Sometimes a few good vibrations offer freshwater excitations.
When Brian Cronk invited me fishing on a local lake, I found that despite its shallow depth, the bass didn’t want a topwater plug. Fluttering a Senko on retrieve, that’s what worked. For more than several years, some we caught measured better than 20 inches. Traditional style worms also worked, and since wormin’ is my favorite way to go, I was alright with the status quo.
And then, after he fished one morning with another friend, Brian told me a weed harvester had been at work, which I didn’t take as good news; but by completely overturning the way we fished, that weed harvester was really the harbinger of a whole new deal. No longer throwing worms at weed edges and into pockets, Brian began slaying the bass on Chatterbaits.
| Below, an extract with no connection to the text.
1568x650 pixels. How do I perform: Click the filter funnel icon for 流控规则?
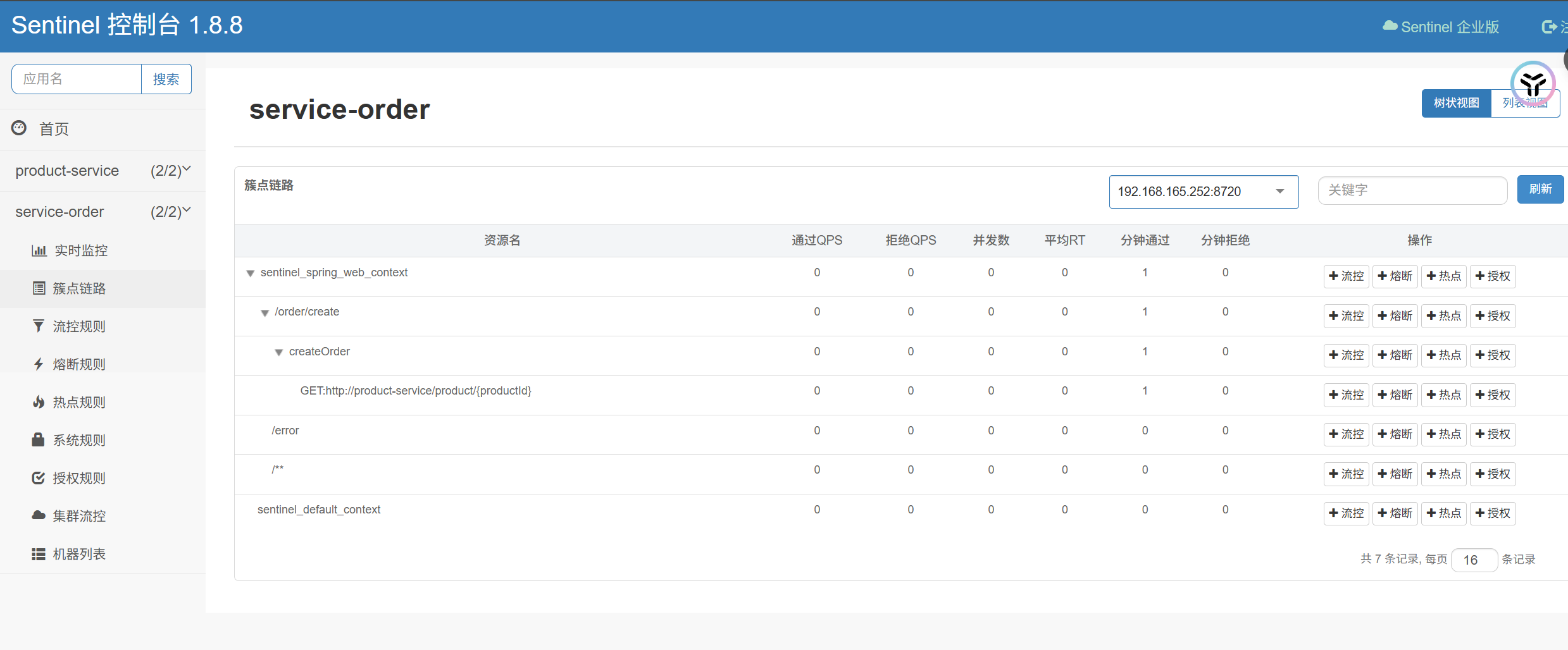39,326
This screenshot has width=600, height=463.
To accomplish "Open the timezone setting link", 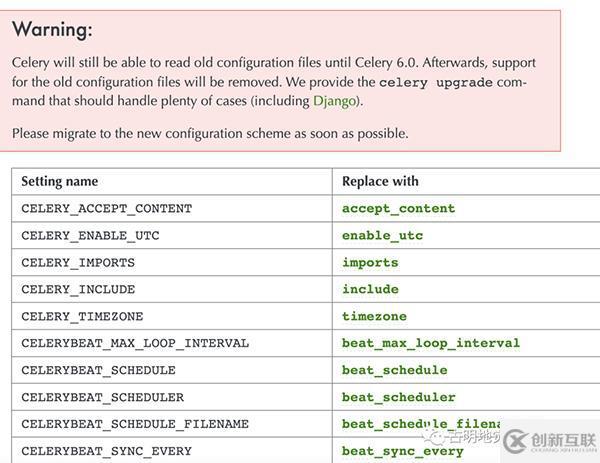I will click(x=374, y=316).
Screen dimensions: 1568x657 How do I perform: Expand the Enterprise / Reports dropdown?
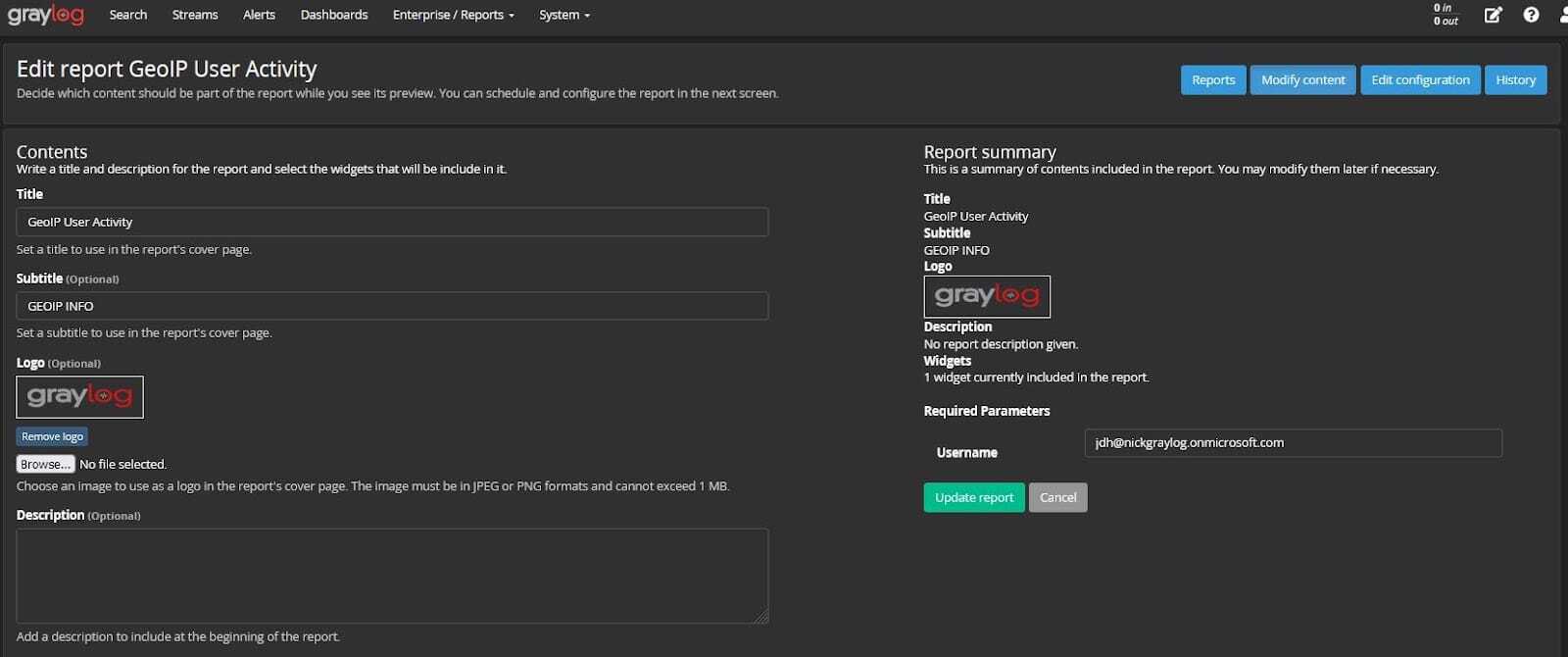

I quickly became a reluctant convert, just enough of a convert that I can write about the lure. I haven’t mastered it up to par with Brian, so I talked with him on the phone just before I began writing this article.
Out In The Open
From what I’ve experienced, Chatterbaits become effective when water temperatures get out of the low 50’s in April, but I’ve read about them working by lift-drop jigging when the water’s still in the 30’s. Lakes, reservoirs, and ponds, however, retain only a little residual vegetation in April as fresh greenery begins to grow that becomes especially evident in May, so besides casting to whatever greenery’s left, and brush, docks, or timber in the water, you’ll be fishing in the open early on when water temps are climbing.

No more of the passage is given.